Eklutna Traverse Day Tour

The Eklutna Traverse is best done as a five-day trip while staying in the dramatic MCA huts and skiing peaks along the way. Another option is blasting the traverse as a day-tour with almost no gear. While this may seem rash, if you look at the stats (38 miles and 7,000 vertical feet) you'll see the Eklutna is less tiring than the Suisitna 100, Wilderness Classic or the Tour of Anchorage, AND more fun because no one is watching!

After guiding the Eklutna Traverse several times, I talked Andrew Wexler into day touring the route with me. Wex is vertically-inclined, so he took some convincing. We started from the Eklutna Reservoir trailhead at 6am in May 2005 and emerged on the Crow Creek Road in Girdwood 14 hours and 17 minutes later. We lugged heavy AT gear and walked 15 miles to reach snow. What would it be like with more snow?

On April 17, 2007 Andrew McCarthy and I skated across the Eklutna reservoir with scaled, metal-edge skis. With perfect low elevation conditions we calculated 12 hours to Girdwood, max.

Drew skating across Eklutna Reservoir. A major shortcut, unless you fall in. Be careful around the inlet. 
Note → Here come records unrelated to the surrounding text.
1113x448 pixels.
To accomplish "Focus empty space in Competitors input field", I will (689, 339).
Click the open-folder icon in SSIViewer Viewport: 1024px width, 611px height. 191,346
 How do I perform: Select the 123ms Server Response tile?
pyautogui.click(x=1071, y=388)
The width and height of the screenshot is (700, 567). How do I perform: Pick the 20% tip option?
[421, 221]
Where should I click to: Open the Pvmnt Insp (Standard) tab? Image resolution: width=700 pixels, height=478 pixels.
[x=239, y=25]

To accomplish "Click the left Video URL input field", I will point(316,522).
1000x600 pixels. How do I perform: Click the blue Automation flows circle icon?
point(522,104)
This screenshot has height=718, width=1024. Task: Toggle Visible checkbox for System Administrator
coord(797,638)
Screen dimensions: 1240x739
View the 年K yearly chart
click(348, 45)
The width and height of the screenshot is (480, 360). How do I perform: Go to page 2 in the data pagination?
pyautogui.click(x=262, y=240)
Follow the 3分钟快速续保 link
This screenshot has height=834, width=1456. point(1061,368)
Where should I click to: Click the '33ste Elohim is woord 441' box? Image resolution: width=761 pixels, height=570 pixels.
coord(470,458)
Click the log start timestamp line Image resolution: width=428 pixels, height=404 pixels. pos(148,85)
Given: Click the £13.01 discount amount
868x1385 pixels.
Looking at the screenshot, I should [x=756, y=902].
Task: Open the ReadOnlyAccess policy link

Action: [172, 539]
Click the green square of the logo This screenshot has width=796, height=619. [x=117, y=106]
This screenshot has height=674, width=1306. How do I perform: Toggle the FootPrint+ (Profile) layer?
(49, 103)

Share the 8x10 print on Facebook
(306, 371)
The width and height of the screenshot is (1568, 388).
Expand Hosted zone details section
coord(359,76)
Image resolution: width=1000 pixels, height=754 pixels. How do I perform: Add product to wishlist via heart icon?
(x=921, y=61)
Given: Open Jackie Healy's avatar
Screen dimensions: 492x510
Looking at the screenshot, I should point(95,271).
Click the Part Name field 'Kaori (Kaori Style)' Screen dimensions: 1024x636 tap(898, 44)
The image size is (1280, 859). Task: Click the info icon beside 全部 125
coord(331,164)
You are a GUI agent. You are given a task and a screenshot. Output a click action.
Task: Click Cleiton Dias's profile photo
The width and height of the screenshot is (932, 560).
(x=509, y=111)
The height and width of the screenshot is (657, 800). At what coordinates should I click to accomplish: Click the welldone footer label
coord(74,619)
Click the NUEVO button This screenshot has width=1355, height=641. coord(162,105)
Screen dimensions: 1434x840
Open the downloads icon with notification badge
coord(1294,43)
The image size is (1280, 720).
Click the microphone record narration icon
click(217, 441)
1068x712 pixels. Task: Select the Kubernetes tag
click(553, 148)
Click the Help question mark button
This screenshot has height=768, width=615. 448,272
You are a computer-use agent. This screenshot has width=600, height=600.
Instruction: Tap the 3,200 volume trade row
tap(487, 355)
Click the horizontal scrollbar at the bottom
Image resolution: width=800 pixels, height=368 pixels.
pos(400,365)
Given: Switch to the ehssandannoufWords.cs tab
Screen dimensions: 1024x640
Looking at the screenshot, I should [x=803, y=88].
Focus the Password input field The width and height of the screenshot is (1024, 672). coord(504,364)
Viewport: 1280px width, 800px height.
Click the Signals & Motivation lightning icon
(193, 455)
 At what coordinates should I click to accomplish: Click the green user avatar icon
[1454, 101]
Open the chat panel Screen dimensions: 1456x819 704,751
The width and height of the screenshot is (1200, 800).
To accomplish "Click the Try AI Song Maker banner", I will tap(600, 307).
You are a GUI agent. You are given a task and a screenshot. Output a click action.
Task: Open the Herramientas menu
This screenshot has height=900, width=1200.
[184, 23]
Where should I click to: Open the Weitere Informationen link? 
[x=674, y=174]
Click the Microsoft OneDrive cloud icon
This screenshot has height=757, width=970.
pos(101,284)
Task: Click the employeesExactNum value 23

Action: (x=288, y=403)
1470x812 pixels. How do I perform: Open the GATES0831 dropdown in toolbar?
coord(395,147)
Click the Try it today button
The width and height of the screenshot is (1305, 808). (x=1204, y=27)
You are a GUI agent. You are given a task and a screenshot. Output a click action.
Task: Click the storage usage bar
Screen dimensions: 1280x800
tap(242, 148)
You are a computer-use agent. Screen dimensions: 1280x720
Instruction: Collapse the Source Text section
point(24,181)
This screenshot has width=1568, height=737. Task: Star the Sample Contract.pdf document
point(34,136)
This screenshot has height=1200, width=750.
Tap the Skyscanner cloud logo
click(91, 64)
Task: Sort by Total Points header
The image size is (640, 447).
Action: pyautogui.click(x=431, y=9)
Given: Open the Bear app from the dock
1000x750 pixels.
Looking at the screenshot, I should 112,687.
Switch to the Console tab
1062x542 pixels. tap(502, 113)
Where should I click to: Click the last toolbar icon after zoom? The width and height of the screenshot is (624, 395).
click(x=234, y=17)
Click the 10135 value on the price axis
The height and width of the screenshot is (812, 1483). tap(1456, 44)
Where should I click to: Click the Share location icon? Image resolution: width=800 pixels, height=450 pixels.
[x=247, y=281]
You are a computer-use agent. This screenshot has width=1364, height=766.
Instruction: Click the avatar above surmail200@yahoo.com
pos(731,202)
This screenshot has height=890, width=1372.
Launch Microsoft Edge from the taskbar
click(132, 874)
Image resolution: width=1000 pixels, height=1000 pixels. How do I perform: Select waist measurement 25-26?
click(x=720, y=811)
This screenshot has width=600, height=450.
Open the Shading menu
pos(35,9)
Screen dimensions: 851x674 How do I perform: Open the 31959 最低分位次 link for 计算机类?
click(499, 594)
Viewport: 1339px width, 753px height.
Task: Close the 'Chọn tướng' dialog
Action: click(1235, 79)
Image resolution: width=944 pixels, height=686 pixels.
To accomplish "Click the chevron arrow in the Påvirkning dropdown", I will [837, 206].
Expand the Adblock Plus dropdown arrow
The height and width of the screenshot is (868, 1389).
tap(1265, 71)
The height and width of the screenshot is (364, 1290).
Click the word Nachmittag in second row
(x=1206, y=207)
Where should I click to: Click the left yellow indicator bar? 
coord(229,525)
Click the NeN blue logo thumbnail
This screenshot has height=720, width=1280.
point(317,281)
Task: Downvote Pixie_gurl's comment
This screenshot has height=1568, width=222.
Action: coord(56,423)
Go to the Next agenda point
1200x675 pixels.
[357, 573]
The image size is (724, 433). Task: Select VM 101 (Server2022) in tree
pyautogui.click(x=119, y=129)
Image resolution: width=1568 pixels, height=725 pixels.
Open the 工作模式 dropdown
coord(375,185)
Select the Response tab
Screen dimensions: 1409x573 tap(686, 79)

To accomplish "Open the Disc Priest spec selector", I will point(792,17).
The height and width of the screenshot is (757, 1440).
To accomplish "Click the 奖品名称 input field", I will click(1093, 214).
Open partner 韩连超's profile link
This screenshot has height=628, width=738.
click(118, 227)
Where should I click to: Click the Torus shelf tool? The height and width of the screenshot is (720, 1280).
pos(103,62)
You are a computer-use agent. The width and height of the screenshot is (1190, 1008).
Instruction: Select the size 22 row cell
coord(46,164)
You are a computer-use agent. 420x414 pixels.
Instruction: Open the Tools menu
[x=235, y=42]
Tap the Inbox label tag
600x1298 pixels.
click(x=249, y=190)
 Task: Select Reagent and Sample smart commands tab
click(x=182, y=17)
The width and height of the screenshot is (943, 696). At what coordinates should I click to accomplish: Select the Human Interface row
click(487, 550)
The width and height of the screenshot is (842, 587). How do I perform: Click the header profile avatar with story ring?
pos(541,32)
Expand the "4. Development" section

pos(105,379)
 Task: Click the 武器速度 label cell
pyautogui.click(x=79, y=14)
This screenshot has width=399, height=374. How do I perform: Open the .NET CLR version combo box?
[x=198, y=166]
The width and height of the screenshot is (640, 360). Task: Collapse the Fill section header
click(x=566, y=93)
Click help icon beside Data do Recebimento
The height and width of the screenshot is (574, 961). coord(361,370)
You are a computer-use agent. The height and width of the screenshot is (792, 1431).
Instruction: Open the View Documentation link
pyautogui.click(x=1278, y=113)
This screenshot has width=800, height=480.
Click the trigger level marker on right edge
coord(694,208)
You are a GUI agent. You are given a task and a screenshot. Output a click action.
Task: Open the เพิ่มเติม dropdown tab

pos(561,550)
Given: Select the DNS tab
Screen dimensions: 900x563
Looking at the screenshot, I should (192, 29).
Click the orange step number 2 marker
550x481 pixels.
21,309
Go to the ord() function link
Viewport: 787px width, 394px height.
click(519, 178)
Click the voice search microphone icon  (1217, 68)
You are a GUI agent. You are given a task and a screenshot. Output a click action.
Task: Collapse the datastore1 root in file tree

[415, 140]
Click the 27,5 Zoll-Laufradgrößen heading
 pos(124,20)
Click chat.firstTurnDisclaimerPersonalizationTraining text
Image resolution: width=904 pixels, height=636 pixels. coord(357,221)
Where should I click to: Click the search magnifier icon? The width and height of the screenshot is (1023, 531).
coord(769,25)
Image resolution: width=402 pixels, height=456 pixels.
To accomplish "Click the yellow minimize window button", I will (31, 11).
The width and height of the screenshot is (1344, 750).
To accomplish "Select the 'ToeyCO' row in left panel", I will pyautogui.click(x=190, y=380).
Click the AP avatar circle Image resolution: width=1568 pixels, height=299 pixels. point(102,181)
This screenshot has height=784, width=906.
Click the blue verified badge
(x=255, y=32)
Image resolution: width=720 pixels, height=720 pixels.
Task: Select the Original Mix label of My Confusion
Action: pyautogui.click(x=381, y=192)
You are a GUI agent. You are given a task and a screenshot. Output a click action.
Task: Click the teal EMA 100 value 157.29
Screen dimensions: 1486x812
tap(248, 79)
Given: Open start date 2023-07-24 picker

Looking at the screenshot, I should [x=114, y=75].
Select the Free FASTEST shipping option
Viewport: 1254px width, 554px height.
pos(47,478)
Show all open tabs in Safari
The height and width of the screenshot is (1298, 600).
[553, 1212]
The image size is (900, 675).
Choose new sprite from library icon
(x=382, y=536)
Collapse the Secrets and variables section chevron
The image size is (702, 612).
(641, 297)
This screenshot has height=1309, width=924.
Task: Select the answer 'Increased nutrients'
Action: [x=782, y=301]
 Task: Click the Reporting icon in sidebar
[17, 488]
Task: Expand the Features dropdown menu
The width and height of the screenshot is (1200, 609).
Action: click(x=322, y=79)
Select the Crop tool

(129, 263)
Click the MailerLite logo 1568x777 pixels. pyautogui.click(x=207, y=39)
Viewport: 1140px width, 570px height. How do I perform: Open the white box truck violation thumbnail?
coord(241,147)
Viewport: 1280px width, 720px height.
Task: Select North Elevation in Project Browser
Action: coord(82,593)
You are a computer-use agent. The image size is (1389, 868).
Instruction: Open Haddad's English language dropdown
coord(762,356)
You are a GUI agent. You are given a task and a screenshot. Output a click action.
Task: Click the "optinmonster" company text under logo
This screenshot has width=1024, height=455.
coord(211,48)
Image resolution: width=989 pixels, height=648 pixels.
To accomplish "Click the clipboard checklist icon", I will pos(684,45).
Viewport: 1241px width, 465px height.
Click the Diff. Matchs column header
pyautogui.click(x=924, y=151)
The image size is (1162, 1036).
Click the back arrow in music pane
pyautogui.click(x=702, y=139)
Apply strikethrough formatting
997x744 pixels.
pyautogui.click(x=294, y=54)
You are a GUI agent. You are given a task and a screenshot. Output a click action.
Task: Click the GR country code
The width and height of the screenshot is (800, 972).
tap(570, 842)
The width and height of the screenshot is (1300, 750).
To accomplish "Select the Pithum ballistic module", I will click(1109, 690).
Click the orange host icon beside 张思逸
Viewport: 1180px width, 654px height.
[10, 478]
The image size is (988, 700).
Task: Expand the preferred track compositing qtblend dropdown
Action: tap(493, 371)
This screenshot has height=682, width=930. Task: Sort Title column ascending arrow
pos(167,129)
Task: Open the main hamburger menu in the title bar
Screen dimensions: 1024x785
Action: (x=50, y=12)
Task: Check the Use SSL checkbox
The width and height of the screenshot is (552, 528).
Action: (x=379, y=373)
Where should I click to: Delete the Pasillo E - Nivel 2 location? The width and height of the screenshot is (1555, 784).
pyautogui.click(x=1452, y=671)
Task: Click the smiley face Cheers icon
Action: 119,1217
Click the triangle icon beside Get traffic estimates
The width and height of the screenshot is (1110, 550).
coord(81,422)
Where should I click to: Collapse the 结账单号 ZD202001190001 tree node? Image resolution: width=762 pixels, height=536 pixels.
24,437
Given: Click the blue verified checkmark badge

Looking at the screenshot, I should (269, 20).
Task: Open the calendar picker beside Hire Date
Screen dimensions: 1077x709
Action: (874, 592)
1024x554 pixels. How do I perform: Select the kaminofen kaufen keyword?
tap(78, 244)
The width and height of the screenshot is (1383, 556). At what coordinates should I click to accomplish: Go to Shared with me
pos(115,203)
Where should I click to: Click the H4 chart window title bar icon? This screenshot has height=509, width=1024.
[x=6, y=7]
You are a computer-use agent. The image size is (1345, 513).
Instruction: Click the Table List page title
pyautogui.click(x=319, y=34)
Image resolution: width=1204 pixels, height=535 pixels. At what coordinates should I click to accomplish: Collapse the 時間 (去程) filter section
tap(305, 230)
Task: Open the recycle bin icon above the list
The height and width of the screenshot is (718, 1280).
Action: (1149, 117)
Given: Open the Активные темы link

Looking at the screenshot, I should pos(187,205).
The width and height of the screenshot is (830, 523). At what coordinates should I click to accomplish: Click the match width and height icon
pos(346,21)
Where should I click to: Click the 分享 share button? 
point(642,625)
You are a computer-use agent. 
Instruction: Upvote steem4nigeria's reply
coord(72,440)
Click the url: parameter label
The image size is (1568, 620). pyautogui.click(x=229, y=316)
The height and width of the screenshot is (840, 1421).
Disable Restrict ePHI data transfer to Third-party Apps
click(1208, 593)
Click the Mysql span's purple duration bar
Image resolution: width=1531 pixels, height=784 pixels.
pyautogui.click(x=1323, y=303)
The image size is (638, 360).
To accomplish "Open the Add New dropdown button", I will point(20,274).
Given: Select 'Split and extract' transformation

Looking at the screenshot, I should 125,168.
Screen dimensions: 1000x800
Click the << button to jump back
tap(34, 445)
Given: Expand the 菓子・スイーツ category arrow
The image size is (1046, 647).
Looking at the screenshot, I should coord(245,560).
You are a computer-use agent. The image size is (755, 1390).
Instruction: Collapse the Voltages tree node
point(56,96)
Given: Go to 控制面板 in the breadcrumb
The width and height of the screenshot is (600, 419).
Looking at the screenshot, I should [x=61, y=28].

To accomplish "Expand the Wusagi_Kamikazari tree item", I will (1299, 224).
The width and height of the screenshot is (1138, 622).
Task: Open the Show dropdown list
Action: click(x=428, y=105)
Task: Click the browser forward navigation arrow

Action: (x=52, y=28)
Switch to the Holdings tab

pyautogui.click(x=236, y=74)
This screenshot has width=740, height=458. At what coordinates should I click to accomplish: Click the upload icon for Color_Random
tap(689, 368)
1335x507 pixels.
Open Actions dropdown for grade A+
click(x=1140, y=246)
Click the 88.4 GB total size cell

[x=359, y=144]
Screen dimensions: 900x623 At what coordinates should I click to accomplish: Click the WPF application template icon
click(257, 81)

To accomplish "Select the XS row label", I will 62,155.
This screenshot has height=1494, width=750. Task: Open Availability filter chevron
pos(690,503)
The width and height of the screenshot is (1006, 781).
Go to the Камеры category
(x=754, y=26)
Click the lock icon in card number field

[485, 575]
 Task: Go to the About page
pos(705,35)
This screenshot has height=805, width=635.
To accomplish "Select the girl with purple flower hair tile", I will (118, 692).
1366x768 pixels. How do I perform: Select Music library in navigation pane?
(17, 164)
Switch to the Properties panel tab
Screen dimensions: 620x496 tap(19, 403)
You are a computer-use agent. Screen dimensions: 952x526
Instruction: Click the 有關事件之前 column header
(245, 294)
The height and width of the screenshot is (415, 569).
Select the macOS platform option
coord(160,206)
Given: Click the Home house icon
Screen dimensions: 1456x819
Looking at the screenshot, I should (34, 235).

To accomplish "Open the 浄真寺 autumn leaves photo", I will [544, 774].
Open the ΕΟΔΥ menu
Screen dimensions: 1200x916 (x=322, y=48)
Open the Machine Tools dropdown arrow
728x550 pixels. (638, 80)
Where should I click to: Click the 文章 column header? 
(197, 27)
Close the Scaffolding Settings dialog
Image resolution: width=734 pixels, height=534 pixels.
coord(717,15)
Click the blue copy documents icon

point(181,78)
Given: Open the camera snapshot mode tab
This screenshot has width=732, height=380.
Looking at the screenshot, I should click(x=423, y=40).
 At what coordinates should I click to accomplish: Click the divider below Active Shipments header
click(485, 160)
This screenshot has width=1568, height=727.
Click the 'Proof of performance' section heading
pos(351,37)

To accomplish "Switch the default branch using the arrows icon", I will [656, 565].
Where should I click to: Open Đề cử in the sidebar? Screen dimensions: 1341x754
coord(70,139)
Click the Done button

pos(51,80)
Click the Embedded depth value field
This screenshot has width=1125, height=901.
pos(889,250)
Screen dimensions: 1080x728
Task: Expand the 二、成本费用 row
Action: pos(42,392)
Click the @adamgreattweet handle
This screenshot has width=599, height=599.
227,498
On the Eklutna Glacier near Pichler's Perch and Peril Peak. We took skinny skins to climb the steeper sections. Skinny skins are old-school skins sliced lengthwise to make skins 1-inch wide for flattish tours.

Bombing into the Eagle Glacier. We were breaking trail six inches deep across everything above 3,000 feet. Not so fast.

Breaking trail for eight hours made Drew hungrier than normal.

We practiced LNT along the way and kicked over a few cairns.

Down climbing Goat Ridge. The final 2,000 feet to Crow Creek was lean-back-and-surf on isothermal slop. At the road my stopwatch read 14 hours and 17 minutes. Arghh! Exact same time as two years earlier with Wex. Rob Whitney and Holly Brooks skated and ran it in 12 hours in late May 2010.